To do: Entries follow. Give back exactly the lines starting at the one containing "Given: Open the three-dot post options menu" and ending at the one containing "Expand the Dashboards dropdown", and no other lines.

Data extract:
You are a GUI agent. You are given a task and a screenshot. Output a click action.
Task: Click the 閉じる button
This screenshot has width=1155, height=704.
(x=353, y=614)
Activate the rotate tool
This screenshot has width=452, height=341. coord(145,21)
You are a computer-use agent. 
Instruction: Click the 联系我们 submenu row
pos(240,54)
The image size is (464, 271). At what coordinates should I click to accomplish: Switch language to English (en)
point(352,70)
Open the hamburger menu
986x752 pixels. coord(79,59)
* * *
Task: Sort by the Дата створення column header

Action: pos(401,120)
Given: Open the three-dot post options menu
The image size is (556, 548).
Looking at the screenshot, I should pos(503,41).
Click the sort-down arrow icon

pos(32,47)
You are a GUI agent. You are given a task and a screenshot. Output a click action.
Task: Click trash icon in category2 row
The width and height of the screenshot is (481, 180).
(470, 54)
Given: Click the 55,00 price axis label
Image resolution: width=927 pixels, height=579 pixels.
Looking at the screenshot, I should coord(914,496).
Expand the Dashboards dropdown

Finished exercise:
Given: Open the three-dot post options menu
The image size is (556, 548).
Looking at the screenshot, I should pos(503,41).
Click the sort-down arrow icon

pos(32,47)
You are a GUI agent. You are given a task and a screenshot. Output a click action.
Task: Click trash icon in category2 row
The width and height of the screenshot is (481, 180).
(470, 54)
Given: Click the 55,00 price axis label
Image resolution: width=927 pixels, height=579 pixels.
Looking at the screenshot, I should coord(914,496).
Expand the Dashboards dropdown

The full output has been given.